= YOUR GOAL =
Exact repetition of every entry is required.

[Saved entries]
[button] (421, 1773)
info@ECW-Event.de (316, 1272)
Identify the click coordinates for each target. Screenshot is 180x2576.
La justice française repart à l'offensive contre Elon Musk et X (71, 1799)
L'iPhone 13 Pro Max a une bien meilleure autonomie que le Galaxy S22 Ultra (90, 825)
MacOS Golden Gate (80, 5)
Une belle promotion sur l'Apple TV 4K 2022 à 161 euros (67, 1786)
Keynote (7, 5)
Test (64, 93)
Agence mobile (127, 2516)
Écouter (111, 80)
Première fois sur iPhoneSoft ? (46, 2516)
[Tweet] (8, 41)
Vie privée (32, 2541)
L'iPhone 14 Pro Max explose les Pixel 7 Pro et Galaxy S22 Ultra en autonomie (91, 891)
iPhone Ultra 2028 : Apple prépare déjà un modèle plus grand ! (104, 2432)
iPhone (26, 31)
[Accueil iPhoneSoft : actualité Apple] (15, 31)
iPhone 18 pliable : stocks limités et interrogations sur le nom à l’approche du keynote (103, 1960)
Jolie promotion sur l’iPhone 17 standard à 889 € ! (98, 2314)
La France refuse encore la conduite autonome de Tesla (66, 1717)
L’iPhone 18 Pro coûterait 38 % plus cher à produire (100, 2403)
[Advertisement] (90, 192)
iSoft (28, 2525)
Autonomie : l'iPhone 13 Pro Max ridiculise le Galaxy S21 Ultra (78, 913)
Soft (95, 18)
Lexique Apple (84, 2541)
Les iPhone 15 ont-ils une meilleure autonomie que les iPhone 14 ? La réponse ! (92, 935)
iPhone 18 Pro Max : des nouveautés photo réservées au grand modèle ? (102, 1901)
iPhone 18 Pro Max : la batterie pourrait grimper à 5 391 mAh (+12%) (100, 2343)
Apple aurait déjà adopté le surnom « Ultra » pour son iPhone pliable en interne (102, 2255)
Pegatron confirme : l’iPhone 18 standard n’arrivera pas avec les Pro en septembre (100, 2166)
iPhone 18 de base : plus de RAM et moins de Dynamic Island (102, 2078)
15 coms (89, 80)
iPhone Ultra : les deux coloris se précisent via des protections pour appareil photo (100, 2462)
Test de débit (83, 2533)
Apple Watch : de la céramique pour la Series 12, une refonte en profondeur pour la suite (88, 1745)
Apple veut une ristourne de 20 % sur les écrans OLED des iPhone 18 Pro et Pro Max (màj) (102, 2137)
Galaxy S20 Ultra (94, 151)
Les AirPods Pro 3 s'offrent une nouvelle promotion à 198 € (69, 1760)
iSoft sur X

= SOLUTION FOR THIS TASK =
[button] (421, 1773)
info@ECW-Event.de (316, 1272)
Identify the click coordinates for each target. Screenshot is 180x2576.
La justice française repart à l'offensive contre Elon Musk et X (71, 1799)
L'iPhone 13 Pro Max a une bien meilleure autonomie que le Galaxy S22 Ultra (90, 825)
MacOS Golden Gate (80, 5)
Une belle promotion sur l'Apple TV 4K 2022 à 161 euros (67, 1786)
Keynote (7, 5)
Test (64, 93)
Agence mobile (127, 2516)
Écouter (111, 80)
Première fois sur iPhoneSoft ? (46, 2516)
[Tweet] (8, 41)
Vie privée (32, 2541)
L'iPhone 14 Pro Max explose les Pixel 7 Pro et Galaxy S22 Ultra en autonomie (91, 891)
iPhone Ultra 2028 : Apple prépare déjà un modèle plus grand ! (104, 2432)
iPhone (26, 31)
[Accueil iPhoneSoft : actualité Apple] (15, 31)
iPhone 18 pliable : stocks limités et interrogations sur le nom à l’approche du keynote (103, 1960)
Jolie promotion sur l’iPhone 17 standard à 889 € ! (98, 2314)
La France refuse encore la conduite autonome de Tesla (66, 1717)
L’iPhone 18 Pro coûterait 38 % plus cher à produire (100, 2403)
[Advertisement] (90, 192)
iSoft (28, 2525)
Autonomie : l'iPhone 13 Pro Max ridiculise le Galaxy S21 Ultra (78, 913)
Soft (95, 18)
Lexique Apple (84, 2541)
Les iPhone 15 ont-ils une meilleure autonomie que les iPhone 14 ? La réponse ! (92, 935)
iPhone 18 Pro Max : des nouveautés photo réservées au grand modèle ? (102, 1901)
iPhone 18 Pro Max : la batterie pourrait grimper à 5 391 mAh (+12%) (100, 2343)
Apple aurait déjà adopté le surnom « Ultra » pour son iPhone pliable en interne (102, 2255)
Pegatron confirme : l’iPhone 18 standard n’arrivera pas avec les Pro en septembre (100, 2166)
iPhone 18 de base : plus de RAM et moins de Dynamic Island (102, 2078)
15 coms (89, 80)
iPhone Ultra : les deux coloris se précisent via des protections pour appareil photo (100, 2462)
Test de débit (83, 2533)
Apple Watch : de la céramique pour la Series 12, une refonte en profondeur pour la suite (88, 1745)
Apple veut une ristourne de 20 % sur les écrans OLED des iPhone 18 Pro et Pro Max (màj) (102, 2137)
Galaxy S20 Ultra (94, 151)
Les AirPods Pro 3 s'offrent une nouvelle promotion à 198 € (69, 1760)
iSoft sur X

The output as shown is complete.